MBL Scientist Zoe Cardon and colleagues have been awarded funding from the Moore Foundation’s Symbiosis in Aquatic Systems Initiative, to study the interactions between sulfur metabolizing bacteria and cordgrass in coastal marshes. Her project is one of no less than four successful proposals at MBL. Read the Moore Foundation and MBL announcements.

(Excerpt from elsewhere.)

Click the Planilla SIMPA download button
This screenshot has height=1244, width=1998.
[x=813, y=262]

Spartina alterniflora is a native cordgrass dominating intertidal salt marsh platforms along thousands of miles of the U.S. East and Gulf coasts. The interaction among Spartina roots, sulfate reducing bacteria, and sulfur oxidizing bacteria is at the core of salt marsh health. The group aims to establish a model system for understanding mechanisms underlying this symbiosis using source material from the Plum Island Ecosystem Long Term Ecological Research site north of Boston. Spartina and the microbiome associated with its roots controls an ecosystem-scale production, recycling and detoxification system, maintaining vast expanses of clonal Spartina that are crucibles for marine coastal life, and creating peat platforms critical for salt marsh persistence in the face of rising sea levels.

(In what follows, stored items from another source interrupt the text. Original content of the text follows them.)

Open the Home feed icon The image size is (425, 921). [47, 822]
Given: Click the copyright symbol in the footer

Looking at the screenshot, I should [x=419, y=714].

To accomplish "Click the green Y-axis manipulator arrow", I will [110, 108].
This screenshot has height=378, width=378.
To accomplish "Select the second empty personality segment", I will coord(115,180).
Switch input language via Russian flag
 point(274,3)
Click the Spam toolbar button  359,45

Dr. Cardon shares the award with fellow MBL researchers Anne Giblin, Elena Lopez Peredo, Blair Paul and Emil Ruff. Also contributing to the project's bioinformatic research this summer are seven undergraduates, among them University of Chicago students Alexandra Ellerstein and Jack Riley (both Summer Undergraduate Research Fellows through the Jeff Metcalf SURF program).